L'INVECCHIAMENTO - E a fronte dell’invecchiamento generale non si possono ignorare i dati resi noti dall’Oms nel 2012: sono circa 35,6 milioni le persone affette da demenza in tutto il mondo e il numero è destinato a raddoppiare nei prossimi 20 anni. In Italia, con 150mila nuovi casi ogni anno, si stima che la demenza colpisca circa un milione di persone e di queste circa 600mila soffrano di Alzheimer. Un’emergenza sociale ed economica, per i costi sanitari che porta con sé, che ha portato il presidente degli Stati Uniti Obama a lanciare il progetto decennale di ricerca Brain Activity Map, con l’ambizioso obiettivo di «mappare» la mente umana com’è stato fatto con il Dna e trovare finalmente una cura per le malattie degenerative finora impossibili da battere come Alzheimer e Parkinson. «Mentre nei laboratori si cercano nuove terapie efficaci, c’è qualcosa che è già oggi alla portata di tutti – dice Cappa -: seguire una dieta mediterranea piuttosto che una ricca di grassi; fare attività fisica regolarmente (almeno tre volte a settimana, anche solo camminare per mezz’ora), stimolare il cervello e non isolarsi: enigmistica, scacchi, carte, giochi, lettura. Così si può ridurre le probabilità di ammalarsi o ritardare l’evoluzione della malattia». E’ semplice, eppure stando alle statistiche Istat siamo sempre più pigri e sovrappeso, inchiodati davanti alla tv, con conseguenze nefaste per la salute. «Bisogna capire che una vita ricca di stimoli intellettuali ed emotivi può migliorare persino la dotazione genetica che ciascuno di noi ha avuto alla nascita – aggiunge Centonze -: alcune persone non si ammaleranno mai di patologie neurodegenerative perché il loro corredo genetico è in grado di riparare i “danni del tempo”.
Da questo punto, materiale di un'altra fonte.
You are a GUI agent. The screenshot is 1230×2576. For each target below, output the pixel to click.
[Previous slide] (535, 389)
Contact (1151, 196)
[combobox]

«PLASTICITA' NEURONALE» - Ma anche chi «parte sfavorito» alla nascita può migliorare. I concetti di «plasticità sinaptica» e «epigenetica» assegnano all’ambiente in cui viviamo un ruolo neanche immaginato in passato. La scoperta della plasticità neuronale ha permesso infatti di comprendere che il cervello è continuamente in trasformazione a causa delle esperienze quotidiane, che lasciano una traccia nei circuiti cerebrali, modificando in modo duraturo l’efficienza della comunicazione tra i neuroni e addirittura l’espressione dei geni, condizionando il comportamento e perfino il rischio di ammalarsi di una data malattia». Tutto ciò, tradotto in esempi pratici, significa che durante l’attività sportiva si rilasciano sostanze che sono in grado sia di rallentare i danni neuronali che portano allo sviluppo di patologie neurodegenerative che di incrementare quella brain reserve a cui poter attingere nel caso ci si ammali (così la malattia evolverà più lentamente e i sintomi saranno meno gravi). Allo stesso modo l’allenamento cerebrale aiuta ad “addestrare” i neuroni sopravvissuti al danno a riparare il danno stesso.